(READ) Supreme Court to hear race-based affirmative action cases in 2022


The Supreme Court has announced that it will reconsider race-based affirmative action in college admissions, a decision that could eliminate a practice that in recent years has primarily benefitted black and Hispanic applicants.

The high court will specifically listen to challenges to policies at Harvard University and the University of North Carolina (UNC) that use race as one criteria to determine which students should be granted admission. 

The Students for Fair Admissions (SFFA), which has filed these lawsuits, say that Harvard and UNC’s admissions policies discriminate unfairly against Asian-Americans and white applicants. SFFA says that racial classifications and preferences in college admissions are unfair, unnecessary, and unconstitutional. 

They argue that these practices which have been in use for almost 40 years help blacks and Hispanics gain admission, but they do not necessarily benefit applicants from disadvantaged backgrounds, like the proponents argue.
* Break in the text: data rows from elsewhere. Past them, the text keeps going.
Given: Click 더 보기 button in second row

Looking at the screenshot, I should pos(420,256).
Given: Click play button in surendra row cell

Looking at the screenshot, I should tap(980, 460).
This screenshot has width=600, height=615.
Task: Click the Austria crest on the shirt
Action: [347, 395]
Lower courts have historically sided with Harvard and UNC over the last several years. However, Chief Justice John Roberts has traditionally opposed racial preferences, including in education, so he could play a critical role in the courts decision this year.

The lawyers for the universities, along with the Justice Department, have pleaded to the high court to reject these appeals. 

The cases are scheduled for the fall 2022 session, with a decision being rendered sometime in June 2023.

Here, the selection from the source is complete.